You have to believe in something. “Lewis Wolpert argues that beliefs may
come from our genes and we have a
fundamental need to tell ourselves
stories to make sense of life.” If causal thinking is preordained biologically, it is no surprise that irrational beliefs hold such sway, and Skeptics will always face such an uphill battle. Certainly, while beliefs differ tremendously, it is quintessentially human to explain things, make sense of them and believe in our explanations. Telegraph
In my psychiatric practice and teaching about psychosis, I’ve reached similar conclusions to Wolpert. It’s never easy, and a source of endless debate, to figure out which psychiatric symptoms (especially in the severe illnesses we call psychotic) are the so-called “primary” manifestations of a disease process’s alteration in brain function, and which are “secondary” — attempts of the mind at restituton in the face of the dysfunction. I firmly stand on one side of the deep controversy in psychiatry surrounding delusional beliefs — with the assertion that they are not primary psychotic symptoms. Instead, they are the attempts at restitution — a bewildered mind finding a way to “believe in something” in the face of the dysfunction of the machinery for making sense of things. For example, if you’re overcome by terrifying paranoid feelings of danger, it’s much more powerfully tempting and comforting to have an explanation (no matter how outlandish and no matter to what extent it sacrifices consistency with reality or consensus) than to have no explanation at all for how you are feeling. So you’ll come to believe, for example, that those people lurking on the corner across the street are CIA agents who have you under surveillance — and that that’s why you are feeling these frightening bewildering feelings of being in danger.

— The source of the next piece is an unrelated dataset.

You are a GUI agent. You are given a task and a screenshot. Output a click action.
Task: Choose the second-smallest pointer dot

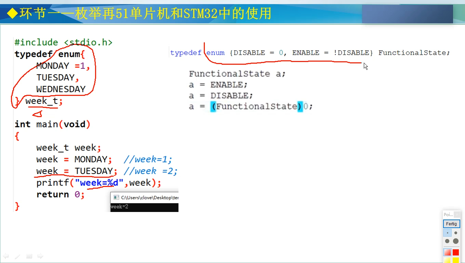click(456, 233)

Figuring out whether delusions are primary symptoms of the alteration in brain function in the illnesses in which they occur has important clinical consequences in how we treat these disorders. I contend that treatments of psychosis, especially the powerful and effective antipsychotic medications we have at our disposal, never change delusional thinking, because once formed beliefs are very compelling and we abandon them only with great difficulty and at great cost even if the occasion for them has passed. Perhaps this “conservation of belief”, as I call it, speaks to Wolpert’s assertion of a biological determinism driving it. In any case, the implication is that we should stop throwing medications at a patient expressing fixed delusional beliefs if that’s his or her only “symptom”; instead, a focus on slower, cognitive measures for belief-changing is called for.

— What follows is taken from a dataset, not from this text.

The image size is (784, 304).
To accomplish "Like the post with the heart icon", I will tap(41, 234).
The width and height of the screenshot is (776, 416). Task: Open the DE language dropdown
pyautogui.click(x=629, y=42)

There is precedent for this distinction between primary symptoms and compensatory beliefs from other areas of psychiatry where it is more generally accepted. Panic disorder is a crippling condition with explosive spontaneous outbursts of severe anxiety. Along with it, patients often develop agoraphobia, the fear of going out, because they become convinced that certain places or activities away from the security of their home and family will bring on the panic attacks. Even when these patients have become completely free of panic attacks with the use of the appropriate medications, the agoraphobic avoidance persists as a fixed belief. The patient cannot be convinced that, because their susceptibility to panic attacks is stabilized, they no longer have to avoid the feared exposure. No medication can correct this, but rather only a variety of cognitive therapy approaches.